(Exercise description)
Word-for-word repetition of the records below is needed, but only from the line holding "Screen dimensions: 970x550" through the final line, with pictures excluded.

(Supplied data)
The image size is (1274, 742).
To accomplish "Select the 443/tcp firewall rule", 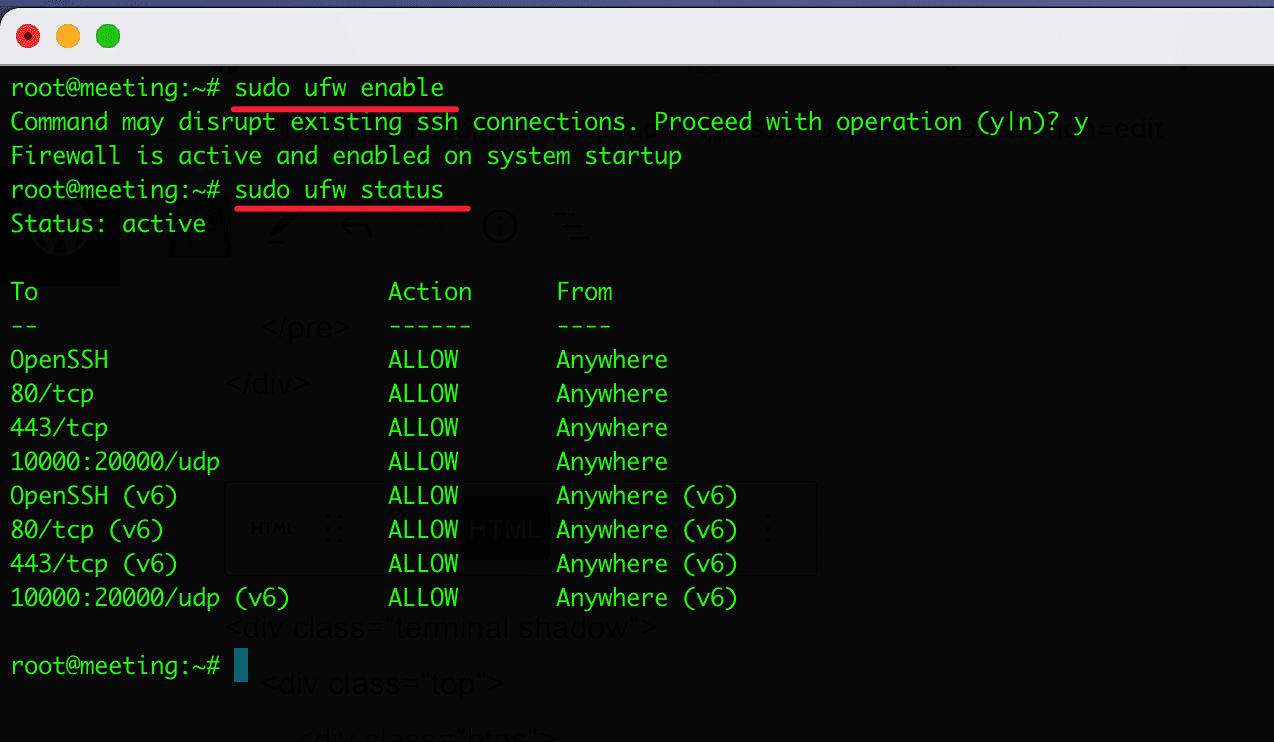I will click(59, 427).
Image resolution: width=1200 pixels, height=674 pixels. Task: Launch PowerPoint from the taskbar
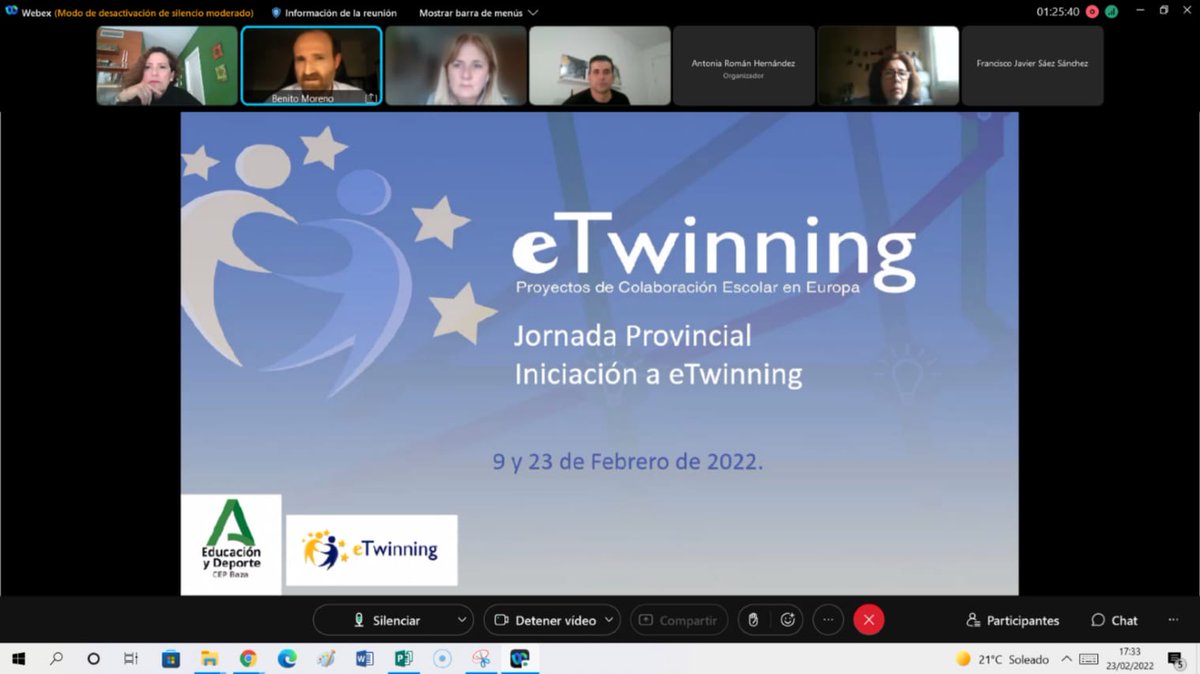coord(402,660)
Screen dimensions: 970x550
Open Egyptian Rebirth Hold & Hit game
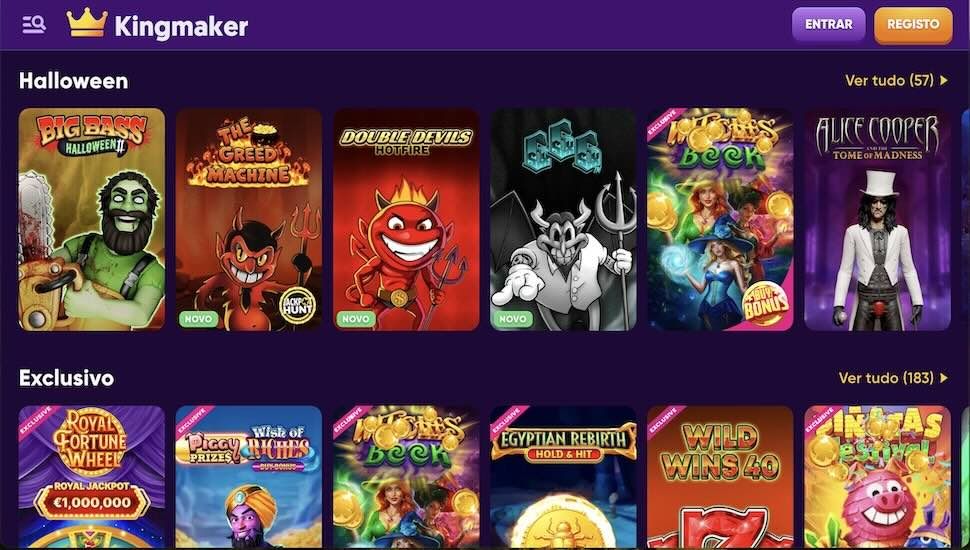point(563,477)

(Your solution)
Screen dimensions: 970x550
Open Egyptian Rebirth Hold & Hit game
point(563,477)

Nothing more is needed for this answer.